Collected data
━━━━━━━━━━━━━━━━

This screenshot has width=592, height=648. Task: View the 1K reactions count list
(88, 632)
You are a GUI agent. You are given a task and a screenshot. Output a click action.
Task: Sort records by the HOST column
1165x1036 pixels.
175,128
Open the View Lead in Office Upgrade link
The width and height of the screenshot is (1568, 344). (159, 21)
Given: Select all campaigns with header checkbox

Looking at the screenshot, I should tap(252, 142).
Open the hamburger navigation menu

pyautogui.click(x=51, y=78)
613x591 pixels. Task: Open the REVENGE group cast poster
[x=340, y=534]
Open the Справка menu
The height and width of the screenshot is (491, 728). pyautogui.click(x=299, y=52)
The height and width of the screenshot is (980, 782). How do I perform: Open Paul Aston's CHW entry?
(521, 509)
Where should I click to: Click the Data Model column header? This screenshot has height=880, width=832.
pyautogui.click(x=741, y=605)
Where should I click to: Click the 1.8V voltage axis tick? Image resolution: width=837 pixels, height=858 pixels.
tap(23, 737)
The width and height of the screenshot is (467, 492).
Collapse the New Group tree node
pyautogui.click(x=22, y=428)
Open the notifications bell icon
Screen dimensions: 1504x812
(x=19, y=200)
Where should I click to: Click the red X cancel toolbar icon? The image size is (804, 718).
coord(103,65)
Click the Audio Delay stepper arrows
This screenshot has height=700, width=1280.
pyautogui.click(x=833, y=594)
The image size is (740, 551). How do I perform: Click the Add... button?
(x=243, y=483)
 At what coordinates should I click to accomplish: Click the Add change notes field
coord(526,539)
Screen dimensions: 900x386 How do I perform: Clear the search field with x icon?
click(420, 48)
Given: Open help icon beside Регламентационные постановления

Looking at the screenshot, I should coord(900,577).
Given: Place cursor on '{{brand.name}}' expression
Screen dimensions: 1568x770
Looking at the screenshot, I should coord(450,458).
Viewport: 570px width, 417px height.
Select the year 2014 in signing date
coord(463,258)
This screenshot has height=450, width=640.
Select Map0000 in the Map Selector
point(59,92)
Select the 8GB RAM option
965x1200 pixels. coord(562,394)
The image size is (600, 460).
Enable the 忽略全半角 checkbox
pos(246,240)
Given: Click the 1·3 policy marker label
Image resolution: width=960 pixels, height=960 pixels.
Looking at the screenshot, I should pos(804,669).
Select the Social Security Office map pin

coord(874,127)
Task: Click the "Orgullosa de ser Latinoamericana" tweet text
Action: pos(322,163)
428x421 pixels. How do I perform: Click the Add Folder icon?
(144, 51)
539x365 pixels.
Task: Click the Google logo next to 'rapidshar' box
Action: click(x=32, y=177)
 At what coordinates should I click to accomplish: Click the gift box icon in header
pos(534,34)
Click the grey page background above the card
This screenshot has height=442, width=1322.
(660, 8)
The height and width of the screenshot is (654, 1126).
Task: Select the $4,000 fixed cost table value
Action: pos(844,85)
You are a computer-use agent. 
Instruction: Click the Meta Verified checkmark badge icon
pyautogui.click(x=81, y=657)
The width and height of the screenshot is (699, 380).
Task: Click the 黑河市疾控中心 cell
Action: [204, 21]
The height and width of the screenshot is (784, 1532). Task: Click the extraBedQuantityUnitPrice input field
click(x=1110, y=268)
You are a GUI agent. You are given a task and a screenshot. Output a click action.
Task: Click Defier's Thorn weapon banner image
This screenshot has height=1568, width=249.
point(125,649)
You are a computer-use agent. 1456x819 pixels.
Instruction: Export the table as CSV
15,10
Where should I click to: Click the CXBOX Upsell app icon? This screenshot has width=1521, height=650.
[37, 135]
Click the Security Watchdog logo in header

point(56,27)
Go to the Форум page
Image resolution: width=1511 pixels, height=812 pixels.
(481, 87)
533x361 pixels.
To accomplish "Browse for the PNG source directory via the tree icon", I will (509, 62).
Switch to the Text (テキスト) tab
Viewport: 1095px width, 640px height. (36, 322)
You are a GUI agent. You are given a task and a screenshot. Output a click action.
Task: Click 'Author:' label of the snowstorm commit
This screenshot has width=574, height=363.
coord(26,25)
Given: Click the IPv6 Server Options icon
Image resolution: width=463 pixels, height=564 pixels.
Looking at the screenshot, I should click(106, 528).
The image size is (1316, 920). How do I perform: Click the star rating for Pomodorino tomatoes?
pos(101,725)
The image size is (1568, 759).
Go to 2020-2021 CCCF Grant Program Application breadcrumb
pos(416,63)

━━━━━━━━━━━━━━━━

◆ **DIRECTIONS**:
Look through the entries and copy every line in which the string "computer" appears.

◆ **WRITTEN ANSWER**:
You are a computer-use agent. 
You are a computer-use agent. 1456x819 pixels.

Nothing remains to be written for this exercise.